------ INPUT MATERIAL

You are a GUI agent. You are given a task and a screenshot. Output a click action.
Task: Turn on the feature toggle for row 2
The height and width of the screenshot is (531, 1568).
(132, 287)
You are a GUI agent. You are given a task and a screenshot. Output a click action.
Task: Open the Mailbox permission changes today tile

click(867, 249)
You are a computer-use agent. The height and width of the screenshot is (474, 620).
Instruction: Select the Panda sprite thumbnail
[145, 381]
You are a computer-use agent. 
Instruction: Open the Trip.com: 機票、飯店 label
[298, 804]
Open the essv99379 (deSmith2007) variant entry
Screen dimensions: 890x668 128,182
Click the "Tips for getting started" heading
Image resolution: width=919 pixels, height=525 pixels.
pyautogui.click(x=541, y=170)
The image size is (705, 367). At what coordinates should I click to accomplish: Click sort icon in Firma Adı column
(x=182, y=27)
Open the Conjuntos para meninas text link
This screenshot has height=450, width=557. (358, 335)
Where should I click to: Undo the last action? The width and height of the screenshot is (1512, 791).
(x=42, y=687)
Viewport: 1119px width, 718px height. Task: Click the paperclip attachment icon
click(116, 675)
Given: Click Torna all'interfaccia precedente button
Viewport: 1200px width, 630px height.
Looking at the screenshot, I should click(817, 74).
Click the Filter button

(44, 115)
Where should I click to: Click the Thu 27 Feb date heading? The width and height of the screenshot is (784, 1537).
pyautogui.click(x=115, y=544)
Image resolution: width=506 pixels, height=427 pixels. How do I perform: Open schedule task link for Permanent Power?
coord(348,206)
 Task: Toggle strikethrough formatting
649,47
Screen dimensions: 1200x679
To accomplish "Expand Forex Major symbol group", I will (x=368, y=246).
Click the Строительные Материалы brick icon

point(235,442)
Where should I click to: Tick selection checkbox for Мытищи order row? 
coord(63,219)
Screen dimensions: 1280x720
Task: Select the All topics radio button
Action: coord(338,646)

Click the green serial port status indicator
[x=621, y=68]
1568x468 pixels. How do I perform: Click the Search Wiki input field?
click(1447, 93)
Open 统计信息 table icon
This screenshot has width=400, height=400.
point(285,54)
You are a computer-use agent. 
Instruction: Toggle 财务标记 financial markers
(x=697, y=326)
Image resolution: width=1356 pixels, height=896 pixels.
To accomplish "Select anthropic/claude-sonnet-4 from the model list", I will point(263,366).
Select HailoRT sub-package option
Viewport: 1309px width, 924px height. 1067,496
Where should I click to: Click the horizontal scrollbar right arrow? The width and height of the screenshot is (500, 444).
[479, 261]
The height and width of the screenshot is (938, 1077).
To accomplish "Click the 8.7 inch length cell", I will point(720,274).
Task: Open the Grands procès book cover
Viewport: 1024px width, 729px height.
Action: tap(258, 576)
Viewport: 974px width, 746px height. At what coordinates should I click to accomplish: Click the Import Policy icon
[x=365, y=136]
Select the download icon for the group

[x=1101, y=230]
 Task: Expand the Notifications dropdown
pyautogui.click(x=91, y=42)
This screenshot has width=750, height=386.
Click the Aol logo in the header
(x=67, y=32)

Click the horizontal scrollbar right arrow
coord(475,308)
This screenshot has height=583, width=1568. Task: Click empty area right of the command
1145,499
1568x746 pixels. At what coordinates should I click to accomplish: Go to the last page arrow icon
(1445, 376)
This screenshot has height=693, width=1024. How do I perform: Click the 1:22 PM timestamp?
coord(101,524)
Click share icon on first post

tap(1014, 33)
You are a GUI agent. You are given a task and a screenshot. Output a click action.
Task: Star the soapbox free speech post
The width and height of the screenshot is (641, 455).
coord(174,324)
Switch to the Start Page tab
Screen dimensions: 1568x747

------------

# TRY IT:
Keep the wording exact. Give all of the records again.

# ANSWER TO THIS EXERCISE:
You are a GUI agent. You are given a task and a screenshot. Output a click action.
Task: Turn on the feature toggle for row 2
The height and width of the screenshot is (531, 1568).
(132, 287)
You are a GUI agent. You are given a task and a screenshot. Output a click action.
Task: Open the Mailbox permission changes today tile

click(867, 249)
You are a computer-use agent. The height and width of the screenshot is (474, 620).
Instruction: Select the Panda sprite thumbnail
[145, 381]
You are a computer-use agent. 
Instruction: Open the Trip.com: 機票、飯店 label
[298, 804]
Open the essv99379 (deSmith2007) variant entry
Screen dimensions: 890x668 128,182
Click the "Tips for getting started" heading
Image resolution: width=919 pixels, height=525 pixels.
pyautogui.click(x=541, y=170)
The image size is (705, 367). At what coordinates should I click to accomplish: Click sort icon in Firma Adı column
(x=182, y=27)
Open the Conjuntos para meninas text link
This screenshot has height=450, width=557. (358, 335)
Where should I click to: Undo the last action? The width and height of the screenshot is (1512, 791).
(x=42, y=687)
Viewport: 1119px width, 718px height. Task: Click the paperclip attachment icon
click(116, 675)
Given: Click Torna all'interfaccia precedente button
Viewport: 1200px width, 630px height.
Looking at the screenshot, I should click(817, 74).
Click the Filter button

(44, 115)
Where should I click to: Click the Thu 27 Feb date heading? The width and height of the screenshot is (784, 1537).
pyautogui.click(x=115, y=544)
Image resolution: width=506 pixels, height=427 pixels. How do I perform: Open schedule task link for Permanent Power?
coord(348,206)
 Task: Toggle strikethrough formatting
649,47
Screen dimensions: 1200x679
To accomplish "Expand Forex Major symbol group", I will (x=368, y=246).
Click the Строительные Материалы brick icon

point(235,442)
Where should I click to: Tick selection checkbox for Мытищи order row? 
coord(63,219)
Screen dimensions: 1280x720
Task: Select the All topics radio button
Action: coord(338,646)

Click the green serial port status indicator
[x=621, y=68]
1568x468 pixels. How do I perform: Click the Search Wiki input field?
click(1447, 93)
Open 统计信息 table icon
This screenshot has width=400, height=400.
point(285,54)
You are a computer-use agent. 
Instruction: Toggle 财务标记 financial markers
(x=697, y=326)
Image resolution: width=1356 pixels, height=896 pixels.
To accomplish "Select anthropic/claude-sonnet-4 from the model list", I will point(263,366).
Select HailoRT sub-package option
Viewport: 1309px width, 924px height. 1067,496
Where should I click to: Click the horizontal scrollbar right arrow? The width and height of the screenshot is (500, 444).
[479, 261]
The height and width of the screenshot is (938, 1077).
To accomplish "Click the 8.7 inch length cell", I will point(720,274).
Task: Open the Grands procès book cover
Viewport: 1024px width, 729px height.
Action: tap(258, 576)
Viewport: 974px width, 746px height. At what coordinates should I click to accomplish: Click the Import Policy icon
[x=365, y=136]
Select the download icon for the group

[x=1101, y=230]
 Task: Expand the Notifications dropdown
pyautogui.click(x=91, y=42)
This screenshot has width=750, height=386.
Click the Aol logo in the header
(x=67, y=32)

Click the horizontal scrollbar right arrow
coord(475,308)
This screenshot has height=583, width=1568. Task: Click empty area right of the command
1145,499
1568x746 pixels. At what coordinates should I click to accomplish: Go to the last page arrow icon
(1445, 376)
This screenshot has height=693, width=1024. How do I perform: Click the 1:22 PM timestamp?
coord(101,524)
Click share icon on first post

tap(1014, 33)
You are a GUI agent. You are given a task and a screenshot. Output a click action.
Task: Star the soapbox free speech post
The width and height of the screenshot is (641, 455).
coord(174,324)
Switch to the Start Page tab
Screen dimensions: 1568x747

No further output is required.